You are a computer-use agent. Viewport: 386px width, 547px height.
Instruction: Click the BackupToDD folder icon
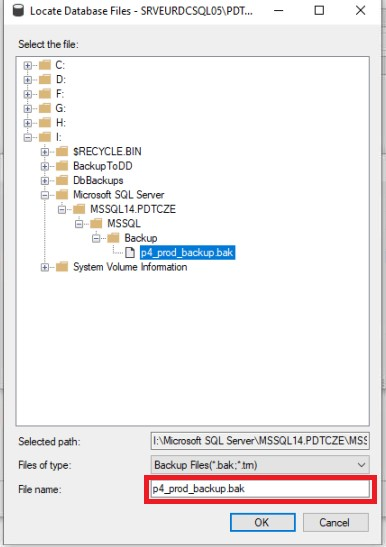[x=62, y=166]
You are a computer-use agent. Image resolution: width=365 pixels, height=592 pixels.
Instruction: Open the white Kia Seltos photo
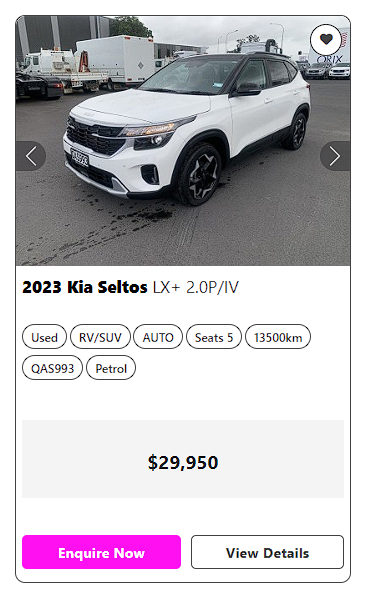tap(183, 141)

==

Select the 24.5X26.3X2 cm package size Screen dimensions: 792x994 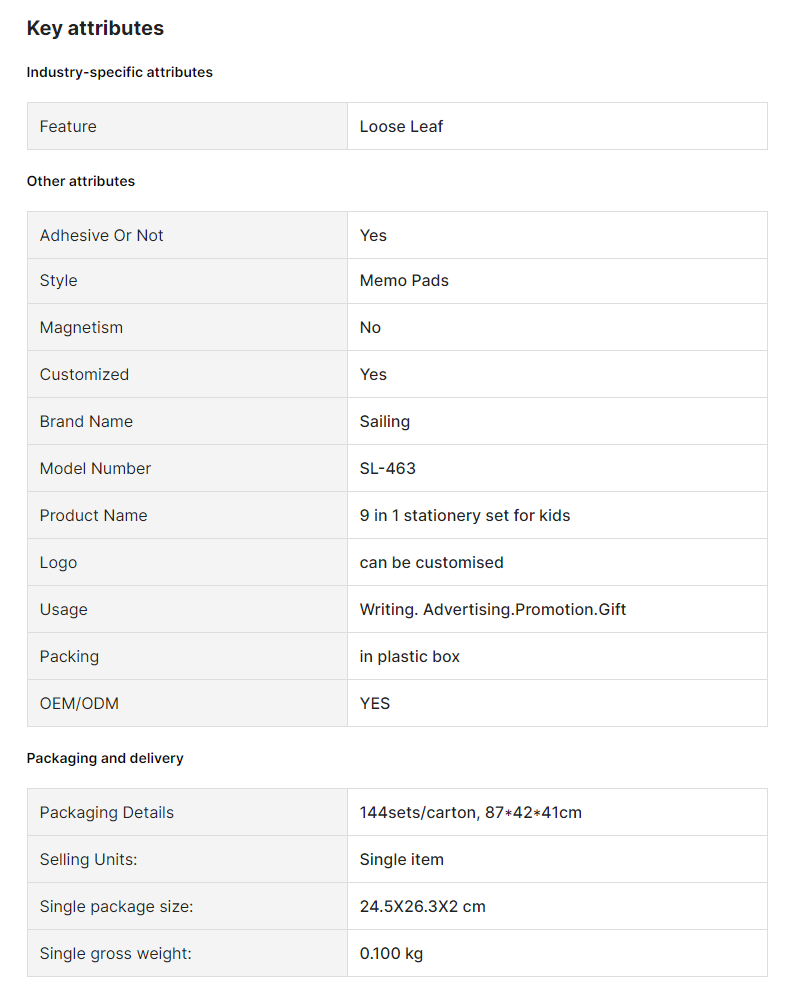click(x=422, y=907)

__Objective__
Can you reproduce, word for word and without the pictures, the rows between the line holding "You are a computer-use agent. Viewport: 386px" and the line holding "tap(183, 141)", inclusive?

__Exercise answer__
You are a computer-use agent. Viewport: 386px width, 547px height.
Instruction: Click the BackupToDD folder icon
[x=62, y=166]
You are a computer-use agent. Image resolution: width=365 pixels, height=592 pixels.
Instruction: Open the white Kia Seltos photo
tap(183, 141)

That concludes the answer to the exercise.